Our degree days are 7,254.

I know that I use less than 0.75 cord of dry (mostly deadwood) hardwood from our land which according to the MSU.edu site is about 11MBTUs.

252 sq-ft of house no basement

Efficiency: 11MBTU/252sqft/7254 = 6.2

The thing we need to improve is more insulation on our roof and window shutters or something as they are where we lose heat. However, it isn't a priority because we're already burning so little wood that it is just a small fire in the morning which is nice to dry things with. Even without heat our house doesn't freeze because it has high thermal mass (100,000 lbs in 252 sq-ft masonry inside insulating envelope) and decent passive solar gain - we're on the east side of the mountain so it is not huge. This is in northern Vermont central mountains USDA Zone 3.


Now, here's the numbers for our butcher shop:

Same 7,254 degree days

Zero heating

About 1,400 sq-ft and about 1.6 Million pounds of thermal mass inside an insulating envelope.

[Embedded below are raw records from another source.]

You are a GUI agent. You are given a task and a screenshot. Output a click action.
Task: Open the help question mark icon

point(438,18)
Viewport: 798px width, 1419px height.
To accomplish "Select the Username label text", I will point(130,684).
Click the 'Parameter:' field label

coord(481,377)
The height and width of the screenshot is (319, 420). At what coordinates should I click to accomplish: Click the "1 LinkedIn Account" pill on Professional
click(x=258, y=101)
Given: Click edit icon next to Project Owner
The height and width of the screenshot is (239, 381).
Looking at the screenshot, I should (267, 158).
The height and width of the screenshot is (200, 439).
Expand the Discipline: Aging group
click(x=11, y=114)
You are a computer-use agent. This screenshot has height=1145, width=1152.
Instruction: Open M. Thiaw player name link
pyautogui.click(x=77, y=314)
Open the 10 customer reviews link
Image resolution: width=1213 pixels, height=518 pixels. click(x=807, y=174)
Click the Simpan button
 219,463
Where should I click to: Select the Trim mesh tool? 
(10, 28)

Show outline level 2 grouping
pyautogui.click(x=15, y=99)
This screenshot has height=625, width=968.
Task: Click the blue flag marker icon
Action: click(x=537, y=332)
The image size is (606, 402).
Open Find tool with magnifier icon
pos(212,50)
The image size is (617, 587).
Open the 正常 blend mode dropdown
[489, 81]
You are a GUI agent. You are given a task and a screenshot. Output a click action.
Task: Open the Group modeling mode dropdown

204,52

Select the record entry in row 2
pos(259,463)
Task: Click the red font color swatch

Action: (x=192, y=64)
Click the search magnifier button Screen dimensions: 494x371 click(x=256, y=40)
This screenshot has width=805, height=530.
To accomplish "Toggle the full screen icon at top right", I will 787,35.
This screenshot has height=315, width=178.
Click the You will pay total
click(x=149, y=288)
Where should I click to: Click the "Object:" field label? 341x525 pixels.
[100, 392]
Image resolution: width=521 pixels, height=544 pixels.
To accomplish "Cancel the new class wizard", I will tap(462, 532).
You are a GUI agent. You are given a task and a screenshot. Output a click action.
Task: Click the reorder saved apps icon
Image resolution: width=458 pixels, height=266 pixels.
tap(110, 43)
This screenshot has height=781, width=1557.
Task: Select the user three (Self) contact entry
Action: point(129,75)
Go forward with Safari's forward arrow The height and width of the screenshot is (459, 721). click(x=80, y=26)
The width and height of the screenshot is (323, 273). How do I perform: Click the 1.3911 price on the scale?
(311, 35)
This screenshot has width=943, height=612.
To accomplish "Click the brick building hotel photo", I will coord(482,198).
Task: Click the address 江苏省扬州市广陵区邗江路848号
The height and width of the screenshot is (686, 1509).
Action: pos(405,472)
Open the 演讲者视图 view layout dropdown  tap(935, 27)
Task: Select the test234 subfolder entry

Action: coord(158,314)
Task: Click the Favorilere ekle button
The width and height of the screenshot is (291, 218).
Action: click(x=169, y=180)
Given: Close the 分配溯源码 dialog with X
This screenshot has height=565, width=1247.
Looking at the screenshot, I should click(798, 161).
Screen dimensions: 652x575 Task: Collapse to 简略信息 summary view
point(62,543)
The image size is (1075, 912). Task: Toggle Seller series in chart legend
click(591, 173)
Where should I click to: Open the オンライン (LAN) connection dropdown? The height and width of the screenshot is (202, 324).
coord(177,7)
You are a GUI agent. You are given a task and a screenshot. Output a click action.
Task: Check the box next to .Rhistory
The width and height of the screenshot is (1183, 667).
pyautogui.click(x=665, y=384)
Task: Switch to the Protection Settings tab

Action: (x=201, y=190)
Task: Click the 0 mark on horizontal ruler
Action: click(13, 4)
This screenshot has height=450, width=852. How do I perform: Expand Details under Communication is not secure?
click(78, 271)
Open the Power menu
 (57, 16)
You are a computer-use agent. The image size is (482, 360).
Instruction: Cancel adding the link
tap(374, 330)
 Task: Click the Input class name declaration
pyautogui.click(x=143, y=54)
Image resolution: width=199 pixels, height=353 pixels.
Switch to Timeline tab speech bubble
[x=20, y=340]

Efficiency number: 0BTU/1400/7254 = 0

Our butcher shop is extremely massive and we want it to be at the temperature range that it naturally floats at (different sections are designed to float at different temperatures). I designed it to do this naturally. It is capable of operating without electricity if I'm willing to forgo deep freezing as currently setup. For our product refrigeration we will initially have a freezer compressor so there will be energy use there.

Time will tell what the cooling energy number will be like after I've had a year or two of data to look at.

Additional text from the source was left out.